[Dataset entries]
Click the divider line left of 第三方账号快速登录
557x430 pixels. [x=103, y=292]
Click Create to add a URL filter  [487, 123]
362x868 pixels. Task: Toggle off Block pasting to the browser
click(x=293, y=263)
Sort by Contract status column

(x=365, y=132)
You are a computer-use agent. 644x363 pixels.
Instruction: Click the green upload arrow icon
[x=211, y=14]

---

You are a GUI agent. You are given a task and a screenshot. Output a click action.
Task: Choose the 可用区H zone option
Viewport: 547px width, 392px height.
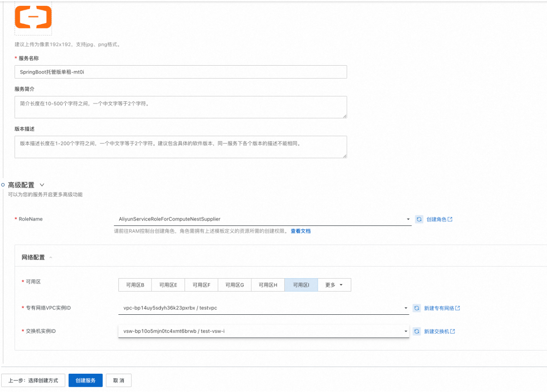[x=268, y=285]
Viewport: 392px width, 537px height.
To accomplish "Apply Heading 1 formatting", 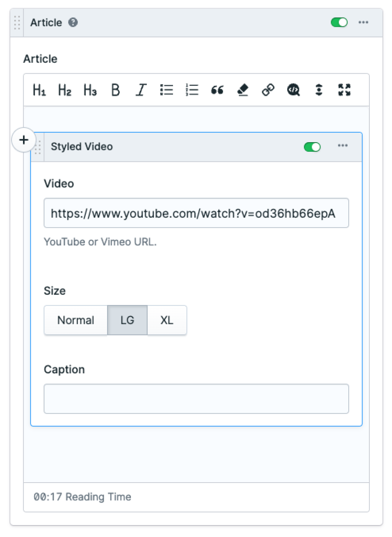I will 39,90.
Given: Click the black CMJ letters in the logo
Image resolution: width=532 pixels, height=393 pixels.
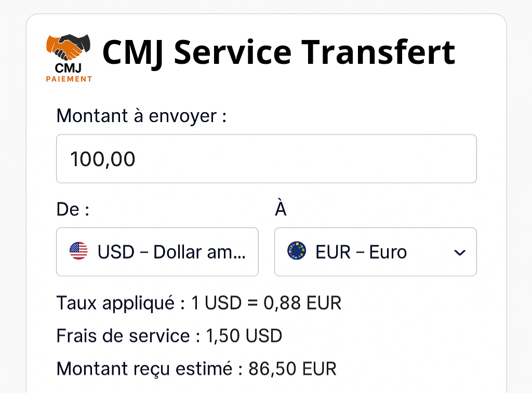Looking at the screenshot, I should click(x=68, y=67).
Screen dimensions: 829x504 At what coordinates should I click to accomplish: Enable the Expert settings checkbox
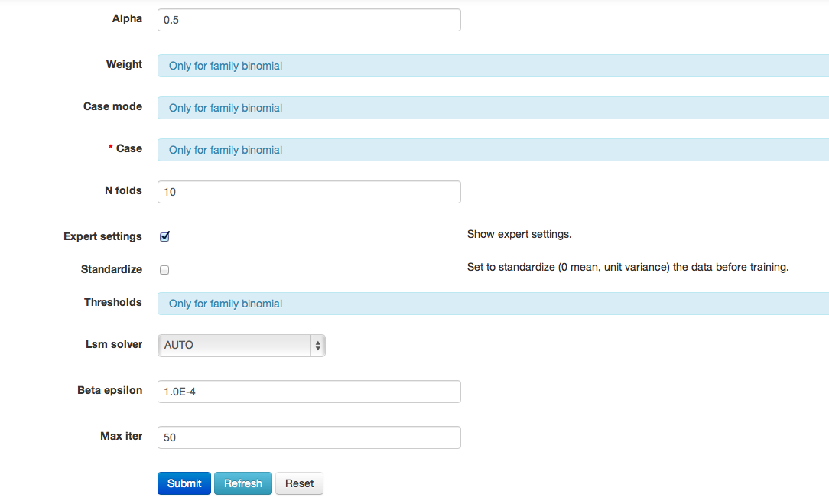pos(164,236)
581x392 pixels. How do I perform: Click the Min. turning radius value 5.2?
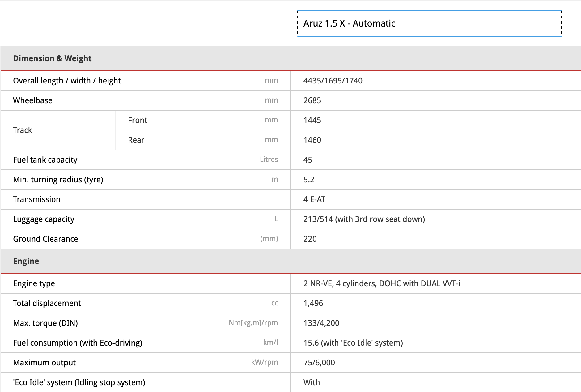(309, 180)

--

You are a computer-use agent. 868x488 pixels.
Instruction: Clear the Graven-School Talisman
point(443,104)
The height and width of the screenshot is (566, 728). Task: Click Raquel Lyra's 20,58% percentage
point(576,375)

Work order:
Filter the records above for the string "computer" and copy each matching line.

Response box:
You are a computer-use agent. 644x363 pixels.
You are a computer-use agent. 868x488 pixels.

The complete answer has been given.